Mientras sus dos sobrinos jugaban en los columpios, la joven se sentó en una banca del parque. Después de pocos minutos, su vista reparó en un pedazo de tierra que parecía recién sacudida por las patas de un perro. Ladeó un poco la cabeza y siguió el contorno de un pequeño agujero por el cual entraba y salía un ejército de hormigas, una detrás de otra, sin compases de espera. Entornó los ojos y descubrió que, al cruzarse, chocaban sus antenas entre sí y seguían su camino.

Las hormigas tan pequeñas, tan ordenadas, tan dedicadas.

La mujer subió la vista y observó a sus dos sobrinos traviesos, ahora extendían sus brazos simulando ser aviones. Fijó su atención una vez más en la tarea disciplinada de las hormigas y pensó en la incapacidad de una hormiga para ver un avión. Supuso que, si ellas tuvieran la inteligencia de los humanos, al ser diminutas, no alcanzarían a ver a los aviones; es más, los negarían categóricamente, lo cual no significaría que no existiesen. Se imaginó a las hormigas haciendo exploraciones, inventando aparatos y máquinas sofisticadas para viajar o ver el exterior, así como los humanos han hecho para investigar qué hay más allá de la Tierra. Y de pronto una pregunta emergió con gran inquietud: “¿las hormigas nos verán como extraterrestres?”.

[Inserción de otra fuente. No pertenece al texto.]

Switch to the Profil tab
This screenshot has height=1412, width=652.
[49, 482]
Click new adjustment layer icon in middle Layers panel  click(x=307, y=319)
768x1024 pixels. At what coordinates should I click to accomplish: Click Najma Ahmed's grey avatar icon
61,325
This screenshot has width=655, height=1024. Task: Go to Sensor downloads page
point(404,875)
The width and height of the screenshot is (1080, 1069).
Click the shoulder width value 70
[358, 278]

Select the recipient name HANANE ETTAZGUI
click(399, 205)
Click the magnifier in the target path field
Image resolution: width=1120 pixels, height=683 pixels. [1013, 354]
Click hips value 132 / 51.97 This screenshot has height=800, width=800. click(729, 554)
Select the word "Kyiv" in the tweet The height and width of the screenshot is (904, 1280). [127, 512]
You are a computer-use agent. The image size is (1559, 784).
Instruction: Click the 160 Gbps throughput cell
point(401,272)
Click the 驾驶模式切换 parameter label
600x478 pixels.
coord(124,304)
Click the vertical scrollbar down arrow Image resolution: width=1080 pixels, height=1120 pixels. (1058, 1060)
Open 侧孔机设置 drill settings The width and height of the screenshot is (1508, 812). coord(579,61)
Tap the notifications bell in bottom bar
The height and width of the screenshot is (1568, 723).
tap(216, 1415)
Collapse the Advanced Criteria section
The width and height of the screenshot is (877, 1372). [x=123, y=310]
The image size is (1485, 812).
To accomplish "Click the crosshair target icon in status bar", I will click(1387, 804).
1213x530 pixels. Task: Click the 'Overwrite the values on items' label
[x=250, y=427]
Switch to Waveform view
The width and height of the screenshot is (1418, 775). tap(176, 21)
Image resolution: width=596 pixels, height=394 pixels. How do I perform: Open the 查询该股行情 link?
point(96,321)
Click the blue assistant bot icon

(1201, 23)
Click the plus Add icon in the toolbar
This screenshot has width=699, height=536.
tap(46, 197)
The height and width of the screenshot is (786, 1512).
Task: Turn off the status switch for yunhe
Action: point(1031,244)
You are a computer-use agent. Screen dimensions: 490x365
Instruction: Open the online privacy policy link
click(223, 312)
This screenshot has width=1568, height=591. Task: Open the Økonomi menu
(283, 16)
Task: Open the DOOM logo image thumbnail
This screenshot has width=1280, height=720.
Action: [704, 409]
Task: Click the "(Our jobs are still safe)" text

La joven se levantó de la banca y se acercó al hormiguero. Quería ver desde más cerca. Colocó un dedo sobre la tierra y una de las hormigas cayó en la trampa. La pequeña siguió su camino virando de un lado a otro, buscando las antenas de alguna de sus compañeras. La mujer llevó el dedo a la altura de su rostro y preguntó:

-¿Qué ves, pequeña hormiga?

De pronto, la joven sintió que alguien tiraba de su suéter hacia arriba con suma rapidez. Sus piernas quedaron suspendidas y comenzó a moverlas en un intento desesperado por regresar al jardín. Una presión en el cuerpo, como si le faltara oxígeno, le impidió gritar. El aire le quemaba las mejillas y cuando por fin aquel movimiento se detuvo, la mujer echó un vistazo hacia abajo: nada se distinguía, parecía haber entrado a una zona algodonosa, como si estuviera entre las nubes. Apretó los párpados, los puños y el cuerpo entero; su corazón corrió deprisa; con todo el valor que encontró, alzó la mirada y lo que vio la dejó sin aliento: ¡era la hormiga de alguien más!